Skip to contents

This function generates a kNN graph based on a given numeric matrix. Four different algorithms are implemented with different speed and accuracy trade-offs:

  • "hnsw" - Hierarchical Navigable Small Worlds vector search with slower index generation (which ammortises on larger data sets) and high precision.

  • "annoy" - Approximate Nearest Neighbours Oh Yeah algorithm, faster to index but querying on large data sets can be slow.

  • "nndescent" - Rust-based implementation of the PyNNDescent algorithm, a good all-rounder that performs well on very large data sets.

  • "balltree" - Ball tree structure for exact search with a configurable budget.

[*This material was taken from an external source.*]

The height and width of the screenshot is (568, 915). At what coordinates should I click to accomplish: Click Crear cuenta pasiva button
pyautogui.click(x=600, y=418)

  • "exhaustive" - Exact nearest neighbour search.

Usage

generate_knn_graph(
  data,
  k,
  knn_method = c("hnsw", "annoy", "nndescent", "balltree", "exhaustive"),
  nn_params = params_nn(),
  seed = 42L,
  .verbose = TRUE
)

Arguments

data

Numeric matrix. The embedding or feature matrix to compute neighbours on. Rows are observations, columns are features.

k

Integer. The number of nearest neighbours to compute.

knn_method

Character. The algorithm to use for nearest neighbour search. One of c("hnsw", "annoy", "nndescent", "balltree", "exhaustive"). Defaults to "hnsw".

nn_params

List. Output of params_nn(). Controls algorithm-specific parameters.

seed

Integer. For reproducibility. Defaults to 42L.

.verbose

Boolean. Controls verbosity.

Value

A nearest neighbours class object with 1-indexed neighbour indices and distances.